**Extracted material:**
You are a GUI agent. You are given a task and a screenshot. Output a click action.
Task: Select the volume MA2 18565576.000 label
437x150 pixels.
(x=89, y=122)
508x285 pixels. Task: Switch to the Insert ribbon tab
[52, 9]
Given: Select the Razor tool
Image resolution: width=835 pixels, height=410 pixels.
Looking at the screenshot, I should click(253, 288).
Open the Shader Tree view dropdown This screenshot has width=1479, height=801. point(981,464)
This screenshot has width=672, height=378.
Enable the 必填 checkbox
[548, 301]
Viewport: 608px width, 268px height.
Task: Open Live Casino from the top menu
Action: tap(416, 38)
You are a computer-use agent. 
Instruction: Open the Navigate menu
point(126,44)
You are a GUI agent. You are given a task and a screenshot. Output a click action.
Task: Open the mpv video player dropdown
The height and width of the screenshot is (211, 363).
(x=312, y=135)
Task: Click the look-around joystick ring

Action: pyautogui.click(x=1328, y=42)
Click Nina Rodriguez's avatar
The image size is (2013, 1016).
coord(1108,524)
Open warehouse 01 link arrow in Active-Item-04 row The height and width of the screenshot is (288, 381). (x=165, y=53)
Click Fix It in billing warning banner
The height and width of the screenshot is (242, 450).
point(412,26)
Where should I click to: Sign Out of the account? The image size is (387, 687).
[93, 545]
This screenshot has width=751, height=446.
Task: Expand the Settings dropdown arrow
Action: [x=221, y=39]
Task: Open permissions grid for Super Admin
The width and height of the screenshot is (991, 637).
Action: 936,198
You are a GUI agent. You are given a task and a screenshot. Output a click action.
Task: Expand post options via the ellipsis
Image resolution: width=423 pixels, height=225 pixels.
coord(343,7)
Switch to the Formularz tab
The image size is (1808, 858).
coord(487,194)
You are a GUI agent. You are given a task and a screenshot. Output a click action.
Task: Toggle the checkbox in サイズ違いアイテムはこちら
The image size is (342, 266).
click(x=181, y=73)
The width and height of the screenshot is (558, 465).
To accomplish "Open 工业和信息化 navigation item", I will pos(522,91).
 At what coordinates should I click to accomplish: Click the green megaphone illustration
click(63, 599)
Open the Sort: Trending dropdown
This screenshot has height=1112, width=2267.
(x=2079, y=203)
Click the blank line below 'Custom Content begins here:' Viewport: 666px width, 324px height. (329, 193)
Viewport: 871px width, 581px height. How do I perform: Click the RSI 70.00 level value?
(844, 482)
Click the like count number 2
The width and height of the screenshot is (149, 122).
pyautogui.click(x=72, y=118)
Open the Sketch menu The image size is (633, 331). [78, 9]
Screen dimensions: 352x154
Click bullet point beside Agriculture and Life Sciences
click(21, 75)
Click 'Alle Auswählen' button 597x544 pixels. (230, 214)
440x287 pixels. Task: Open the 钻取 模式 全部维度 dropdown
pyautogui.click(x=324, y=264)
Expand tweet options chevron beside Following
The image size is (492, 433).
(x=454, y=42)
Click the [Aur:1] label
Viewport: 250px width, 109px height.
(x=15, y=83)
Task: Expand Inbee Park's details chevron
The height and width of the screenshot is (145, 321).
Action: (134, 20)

**Directions:** Report each line of the entries above that contains the string "should", copying every such line in full. The match is case-sensitive.

**Problem solution:**
Looking at the screenshot, I should click(253, 288).
Where should I click to: Sign Out of the account? The image size is (387, 687).
 At what coordinates should I click to accomplish: Click the green megaphone illustration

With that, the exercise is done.